Alla data del 19 novembre il numero di focolai in cui era stata confermata la presenza di virus influenzale sottotipo H5N1 ad alta patogenicità (HPAI) nel territorio italiano erano 67, come comunicato dal Minsalute in una nota 
Oltre a nuovi focolai in provincia di Verona all’interno o vicini alle zone di protezione e sorveglianza già in essere, si segnalano conferme del virus in aziende della provincia di Padova e della provincia di Brescia.
La categoria di animali maggiormente colpita continua ad essere quella dei tacchini da carne, ma sono stati coinvolti anche allevamenti di broilers oltreché di galline ovaiole, quaglie e anatre.
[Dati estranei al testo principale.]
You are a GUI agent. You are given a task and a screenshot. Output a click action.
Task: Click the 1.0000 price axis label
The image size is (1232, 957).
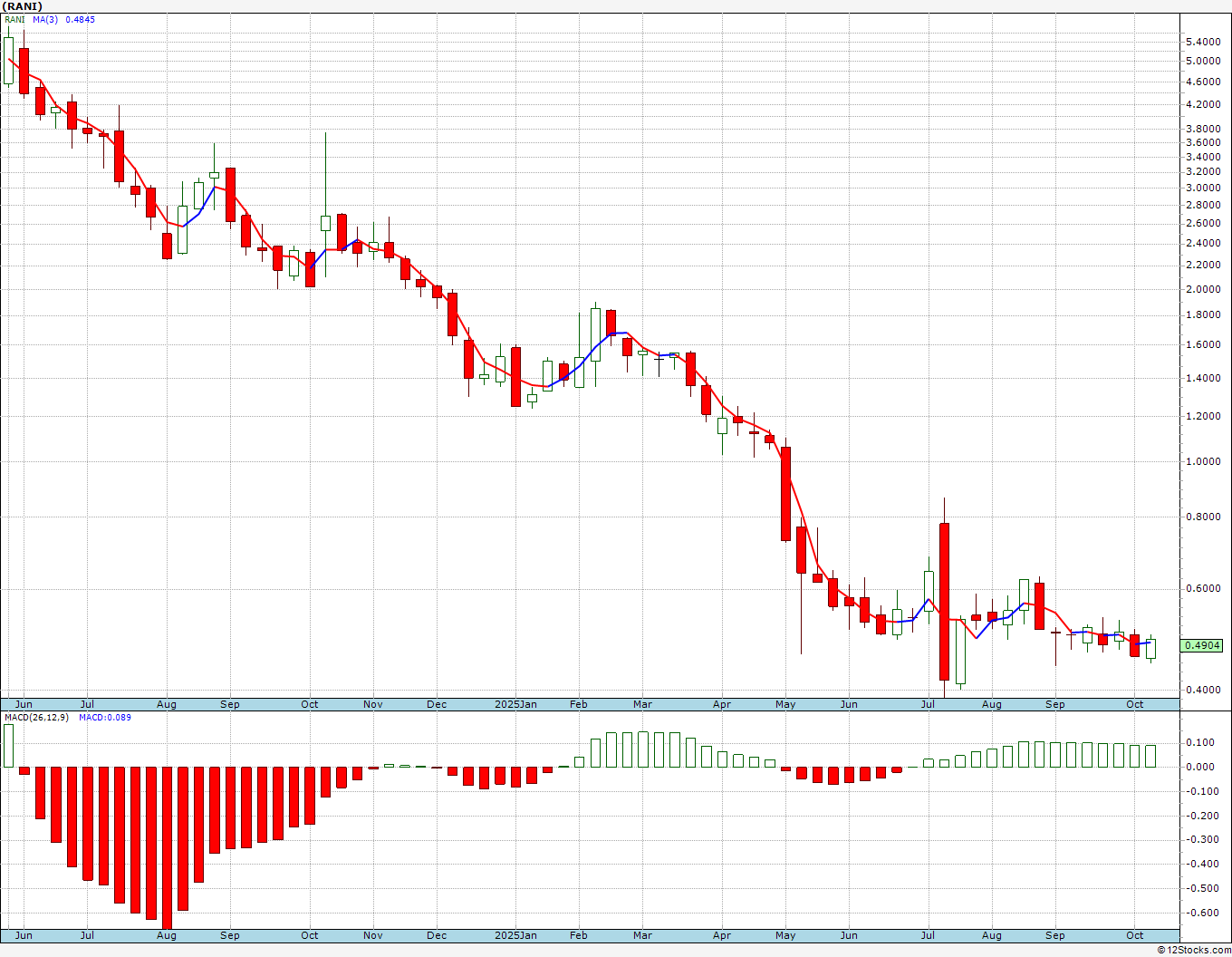tap(1202, 461)
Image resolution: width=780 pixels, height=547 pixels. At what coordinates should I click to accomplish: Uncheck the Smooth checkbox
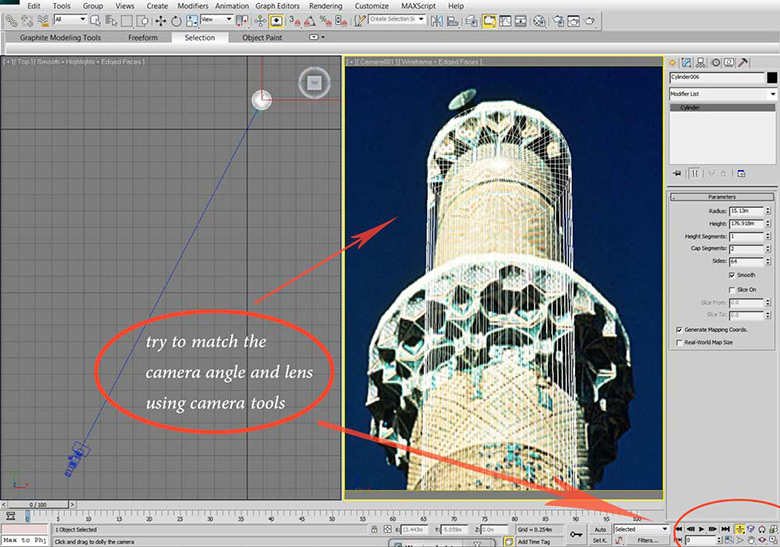click(732, 274)
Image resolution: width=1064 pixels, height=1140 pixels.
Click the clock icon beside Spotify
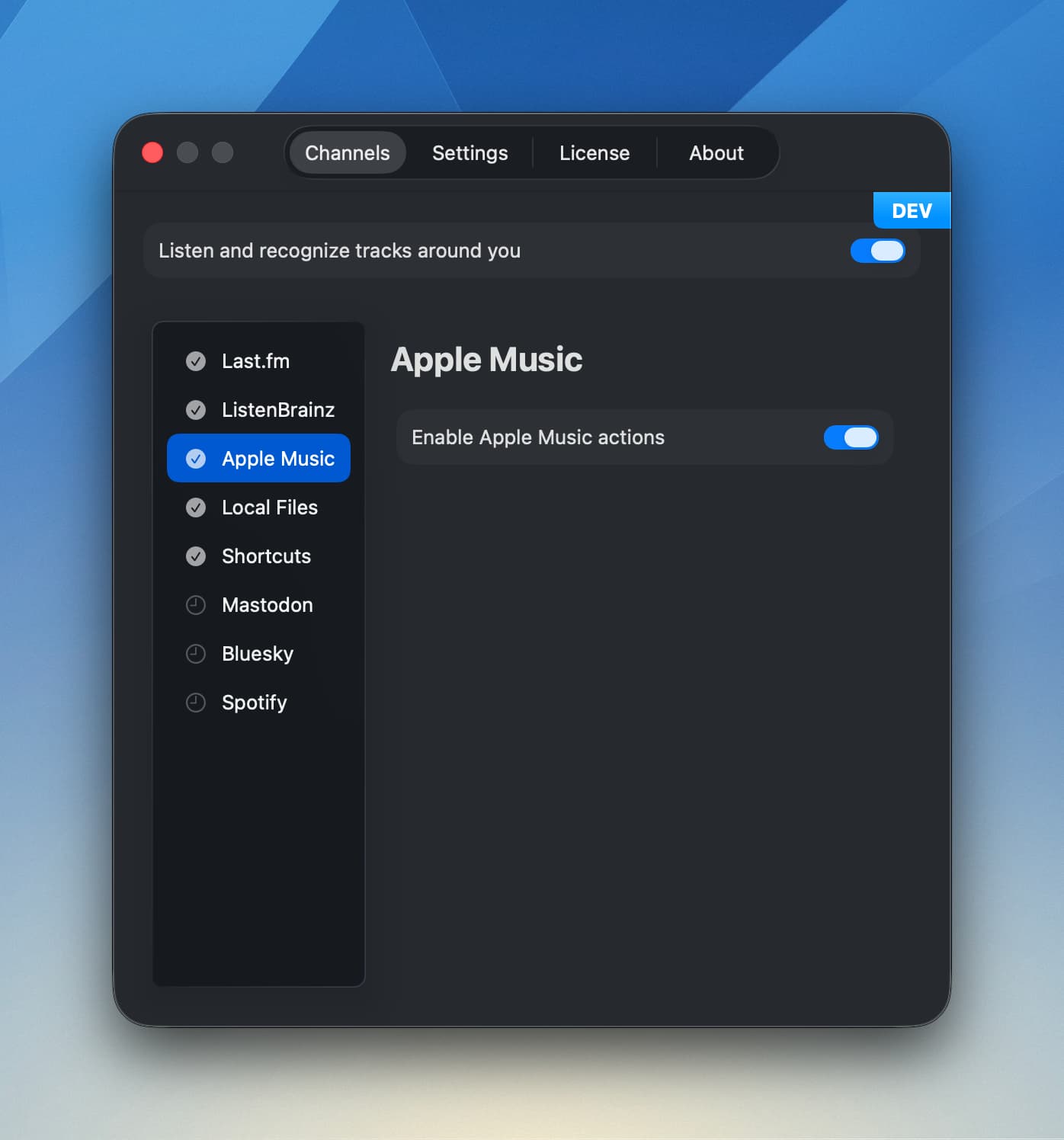pyautogui.click(x=196, y=703)
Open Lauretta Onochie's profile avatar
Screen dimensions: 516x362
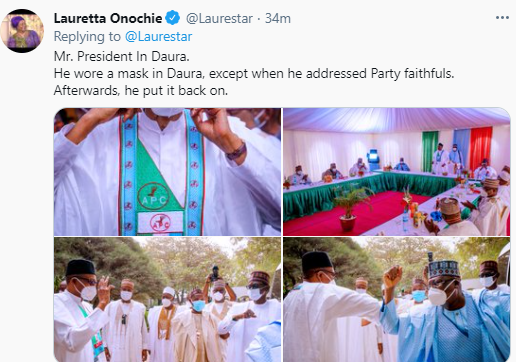coord(22,31)
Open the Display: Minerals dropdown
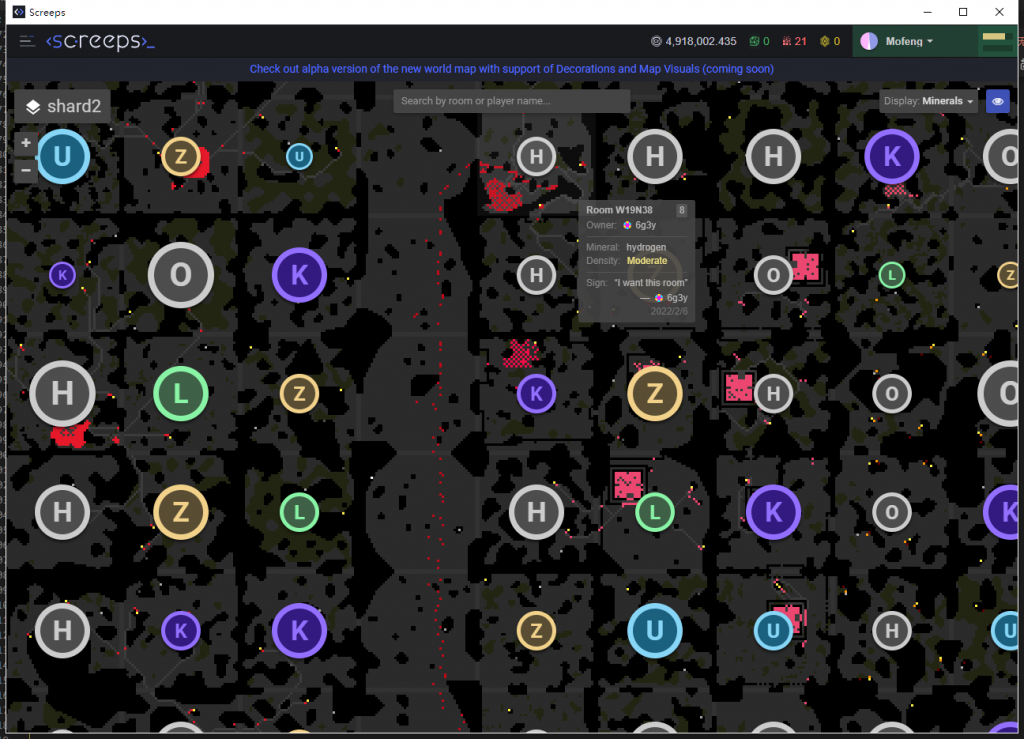The height and width of the screenshot is (739, 1024). pos(929,101)
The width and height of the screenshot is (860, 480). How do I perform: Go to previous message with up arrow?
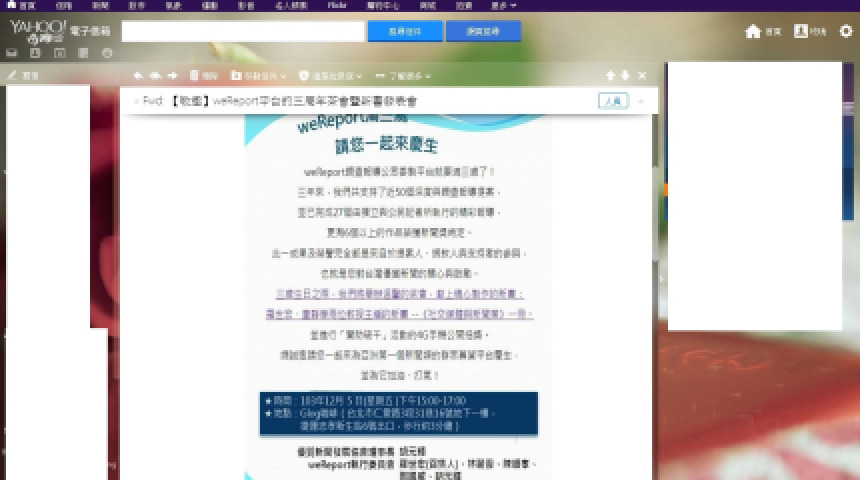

Visto il coinvolgimento di nuovi territori nazionali che non rientrano nella zona di ulteriore restrizione (ZUR) istituita con il Dispositivo dirigenziale n. 25660 del 5 novembre 2021, con nuovo dispositivo in fase di elaborazione, la ZUR verrà ampliata oltre i confini della precedente al fine di poter applicare le misure necessarie a contrastare l’ulteriore diffusione della malattia nelle zone indenni della pianura Padana.